**Vorliegender Text**

8 Kommentare

  1. fellow passenger  am 2/1/07 um 22:40

    Da tun Sie der Romanfigur von Astrid Lindgreen aber unrecht, mein lieber Herr ZAF. Das Fräulen Langstrumpf ist eine grundsympathische und weltoffene junge Dame deren höchste Maxime die Freiheit ist. Sie ist finanziell unabhängig und erfreut sich übermenschlicher Körperkraft. Mit dieser Macht geht sie stets bescheiden um.

    Herr Schäuble hingegen ist ein zutiefst unsympathischer, weltfremder alter Sack mit einem brandgefährlichen Kontrollzwang, dem freiheitlich Grundrechte allenfalls lästig erscheinen, falls er sie wahrzunehmen überhaupt im Stande ist. Über seine finanzielle Unabhängigkeit kann man nur spekulieren. Die körperliche Leistungsfähigkeit ist sicher eingeschränkt. Bescheidenheit und Augenmaß in der Ausübung seiner Macht als Innenminister sind nicht zu erkennen.

    Wäre es an mir das Amt des Bundesinnenministers zu besetzen, gäbe ich Pipi Langstrumpf ohne Zögern den Vorzug gegenüber Wolfgang Schäuble.

  2. Su  am 3/1/07 um 12:19

    Herr ZAF, warum nur wollen Sie ein geradezu luftig-anarchisches “muss .. man nicht” durch ein dumpf-enges “sollte man” im “Staatsverständis” ersetzen. Gegensätze zuspitzen? Naja..

  3. marlowe  am 4/1/07 um 21:16

    Herr Prantl zitiert heute (4.1.) Leutheusser-Schnarrenberger, dass Schäuble “besessen” sei und berichtet, dass Schäuble schon seit 14 Jahren für den Einsatz der Bundeswehr im Inland kämpfe. Nur Prantls Begründung für diesen Antrieb, es ginge Schäuble um Sicherheit, erscheint mir zu schlicht. Was ist denn die innere Motivation von Schäuble? Langfristig die Demokratie in ihrer jetzigen Form (noch weiter) abzubauen?

**Bereitgestellte Daten**
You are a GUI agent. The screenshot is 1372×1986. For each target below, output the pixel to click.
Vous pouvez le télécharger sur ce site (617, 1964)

**Aufgabenstellung**
1/ Übersetzen Sie diesen Satz aus dem vorliegenden Text ins Englische: „Sie ist finanziell unabhängig und erfreut sich übermenschlicher Körperkraft.“
2/ Führen Sie die Leserkommentare über Wolfgang Schäuble im vorliegenden Text im Anschluss an den letzten Satz weiter.

**Erwartete Antworten**
1/ She is financially independent and enjoys superhuman physical strength.

2/
  4. jmcbesch  am 4/1/07 um 23:12

    wer einen durch attentatsfolgen in den rollstuhl gezwungenen, nationalkonservativen ex-kanzlerkandidatur-
    aspiranten ausgerechnet zum minister des inneren macht, statt ihn, wie´s gehört, 1. auf die couch
    und 2. in den ruhestand zu schicken, kann
    entweder nicht anders - oder weiß genau, was er tut. oder beides.
    greser & lenz haben zu schäuble erschöpfende studien und analysen geliefert; das kanzleramt war, scheint´s, klüger.
    nichts, garnichts, was
    aus diesem mfi kommt, sollte noch überraschen, im gegenteil: seien wir froh, daß der bewußte rollstuhl mit seiner paranoiden fracht hin und wieder auf obskuren aberglaubens-konferenzen
    zwischengeparkt wird.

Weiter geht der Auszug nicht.